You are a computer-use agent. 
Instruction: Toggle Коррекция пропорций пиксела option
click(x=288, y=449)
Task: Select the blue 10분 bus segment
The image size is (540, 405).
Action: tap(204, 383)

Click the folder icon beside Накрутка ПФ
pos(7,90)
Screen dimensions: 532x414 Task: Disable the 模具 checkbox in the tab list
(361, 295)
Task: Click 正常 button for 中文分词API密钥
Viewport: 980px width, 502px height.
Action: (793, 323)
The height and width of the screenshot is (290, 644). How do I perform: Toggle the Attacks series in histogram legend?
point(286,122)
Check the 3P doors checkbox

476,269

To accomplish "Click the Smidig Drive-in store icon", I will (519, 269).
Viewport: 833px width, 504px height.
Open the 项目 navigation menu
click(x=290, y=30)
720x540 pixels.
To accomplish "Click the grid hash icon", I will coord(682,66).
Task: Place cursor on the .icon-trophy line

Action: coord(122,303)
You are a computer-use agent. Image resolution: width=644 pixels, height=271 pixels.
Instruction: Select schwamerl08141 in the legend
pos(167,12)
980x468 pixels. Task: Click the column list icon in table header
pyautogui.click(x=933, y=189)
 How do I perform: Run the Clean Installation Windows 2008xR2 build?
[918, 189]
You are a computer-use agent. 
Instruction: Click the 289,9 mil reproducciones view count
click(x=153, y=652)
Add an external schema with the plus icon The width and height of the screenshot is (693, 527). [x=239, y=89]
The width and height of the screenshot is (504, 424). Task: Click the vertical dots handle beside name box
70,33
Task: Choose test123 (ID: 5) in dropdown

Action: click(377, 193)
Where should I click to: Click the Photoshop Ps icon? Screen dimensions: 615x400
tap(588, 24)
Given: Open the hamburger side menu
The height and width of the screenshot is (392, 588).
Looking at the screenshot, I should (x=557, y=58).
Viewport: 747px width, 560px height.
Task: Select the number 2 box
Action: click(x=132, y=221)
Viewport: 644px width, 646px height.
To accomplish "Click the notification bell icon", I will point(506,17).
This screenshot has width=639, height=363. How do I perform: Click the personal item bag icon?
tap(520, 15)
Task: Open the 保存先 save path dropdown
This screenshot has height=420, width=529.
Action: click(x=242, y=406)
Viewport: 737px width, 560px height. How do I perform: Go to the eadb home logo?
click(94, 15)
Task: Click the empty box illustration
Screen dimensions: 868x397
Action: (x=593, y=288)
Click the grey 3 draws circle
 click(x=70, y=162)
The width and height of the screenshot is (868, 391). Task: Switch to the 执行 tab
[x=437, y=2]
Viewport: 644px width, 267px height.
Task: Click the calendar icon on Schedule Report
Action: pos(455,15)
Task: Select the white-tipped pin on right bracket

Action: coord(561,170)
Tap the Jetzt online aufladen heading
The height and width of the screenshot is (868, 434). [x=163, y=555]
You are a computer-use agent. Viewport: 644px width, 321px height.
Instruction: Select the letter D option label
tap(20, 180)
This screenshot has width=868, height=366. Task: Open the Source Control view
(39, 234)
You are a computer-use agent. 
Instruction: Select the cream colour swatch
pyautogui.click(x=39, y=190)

### What is needed
Please make the answer a complete, exact reproduction of the records.

### The completed task
You are a computer-use agent. 
Instruction: Toggle Коррекция пропорций пиксела option
click(x=288, y=449)
Task: Select the blue 10분 bus segment
The image size is (540, 405).
Action: tap(204, 383)

Click the folder icon beside Накрутка ПФ
pos(7,90)
Screen dimensions: 532x414 Task: Disable the 模具 checkbox in the tab list
(361, 295)
Task: Click 正常 button for 中文分词API密钥
Viewport: 980px width, 502px height.
Action: (793, 323)
The height and width of the screenshot is (290, 644). How do I perform: Toggle the Attacks series in histogram legend?
point(286,122)
Check the 3P doors checkbox

476,269

To accomplish "Click the Smidig Drive-in store icon", I will (519, 269).
Viewport: 833px width, 504px height.
Open the 项目 navigation menu
click(x=290, y=30)
720x540 pixels.
To accomplish "Click the grid hash icon", I will coord(682,66).
Task: Place cursor on the .icon-trophy line

Action: coord(122,303)
You are a computer-use agent. Image resolution: width=644 pixels, height=271 pixels.
Instruction: Select schwamerl08141 in the legend
pos(167,12)
980x468 pixels. Task: Click the column list icon in table header
pyautogui.click(x=933, y=189)
 How do I perform: Run the Clean Installation Windows 2008xR2 build?
[918, 189]
You are a computer-use agent. 
Instruction: Click the 289,9 mil reproducciones view count
click(x=153, y=652)
Add an external schema with the plus icon The width and height of the screenshot is (693, 527). [x=239, y=89]
The width and height of the screenshot is (504, 424). Task: Click the vertical dots handle beside name box
70,33
Task: Choose test123 (ID: 5) in dropdown

Action: click(377, 193)
Where should I click to: Click the Photoshop Ps icon? Screen dimensions: 615x400
tap(588, 24)
Given: Open the hamburger side menu
The height and width of the screenshot is (392, 588).
Looking at the screenshot, I should (x=557, y=58).
Viewport: 747px width, 560px height.
Task: Select the number 2 box
Action: click(x=132, y=221)
Viewport: 644px width, 646px height.
To accomplish "Click the notification bell icon", I will point(506,17).
This screenshot has width=639, height=363. How do I perform: Click the personal item bag icon?
tap(520, 15)
Task: Open the 保存先 save path dropdown
This screenshot has height=420, width=529.
Action: click(x=242, y=406)
Viewport: 737px width, 560px height. How do I perform: Go to the eadb home logo?
click(94, 15)
Task: Click the empty box illustration
Screen dimensions: 868x397
Action: (x=593, y=288)
Click the grey 3 draws circle
 click(x=70, y=162)
The width and height of the screenshot is (868, 391). Task: Switch to the 执行 tab
[x=437, y=2]
Viewport: 644px width, 267px height.
Task: Click the calendar icon on Schedule Report
Action: pos(455,15)
Task: Select the white-tipped pin on right bracket

Action: coord(561,170)
Tap the Jetzt online aufladen heading
The height and width of the screenshot is (868, 434). [x=163, y=555]
You are a computer-use agent. Viewport: 644px width, 321px height.
Instruction: Select the letter D option label
tap(20, 180)
This screenshot has width=868, height=366. Task: Open the Source Control view
(39, 234)
You are a computer-use agent. 
Instruction: Select the cream colour swatch
pyautogui.click(x=39, y=190)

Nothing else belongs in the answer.